It’s rare, if not completely unheard of, to hear a recent college graduate speak about the social responsibility that compels him to reach the community at-large as well as the individual spirit.
And quite possibly, it’s even more unique to hear this from a young poet, one who holds a bachelor’s degree in economics from the Wharton School of Business coupled with a bachelor’s degree in Urban Studies from the College of Arts and Sciences at the University of Pennsylvania.
And so, I introduce you to a good friend of mine, Cortney Charleston, a man who embodies a beautiful truth: philanthropic and volunteer work should not be solely reserved for more glamorous and older generations.
I asked Cortney to detail his personal artistic journey that brought him to this understanding, and how his two years of service spent hosting poetry workshops at the Philadelphia Industrial Correctional Center (PICC) have affected him and can indirectly, I hope, change our own personal beliefs about service.

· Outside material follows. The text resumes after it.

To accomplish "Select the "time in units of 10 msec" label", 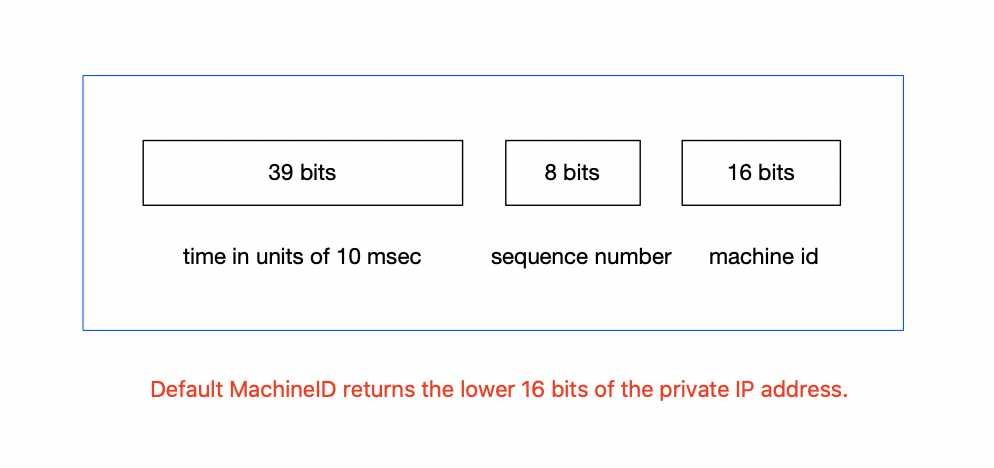I will pos(302,257).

Victoria: From looking at your educational background, it’s interesting that during your college career you became a poet. Could you explain that journey and how you came to pursue poetry?

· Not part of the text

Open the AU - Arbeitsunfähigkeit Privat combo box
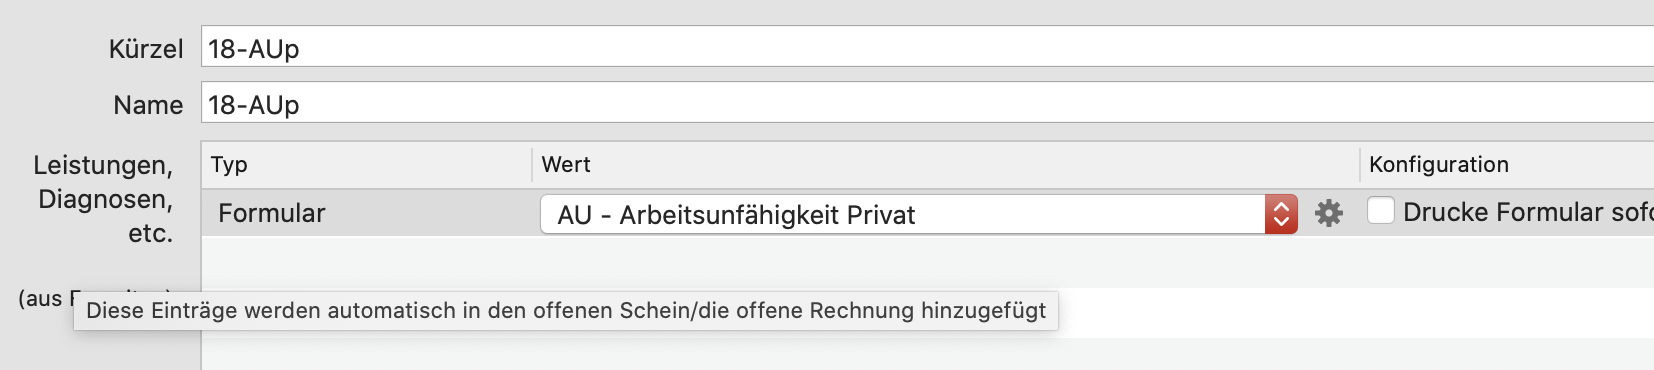The image size is (1654, 370). (x=919, y=214)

Cortney: I suppose having a business degree and an interest in poetry would surprise most people (not to mention the fact I did not take an English course during my entire tenure at Penn), but for me, it was a very natural progression.
During my Freshman Year, I was going through a tumultuous time. I was struggling to find my niche on campus, I was lonely, romantically frustrated, and my family life began to deteriorate. My grades dipped and my extracurricular involvements were not giving me the escape I needed. I needed a way to work through my trials.
Poetry was not initially a consideration. I happened upon it by chance. A friend of mine was visiting Penn in the spring semester, trying to decide between coming there or going to Stanford. I decided to show him around and take him to [see a spoken word performance on campus by] the Excelano Project. I had not seen the group at that time; I had only heard rumblings around campus. Quite frankly, I walked in there and was blown away. It was at that moment I thought poetry might be the outlet I needed. Read the rest of this entry »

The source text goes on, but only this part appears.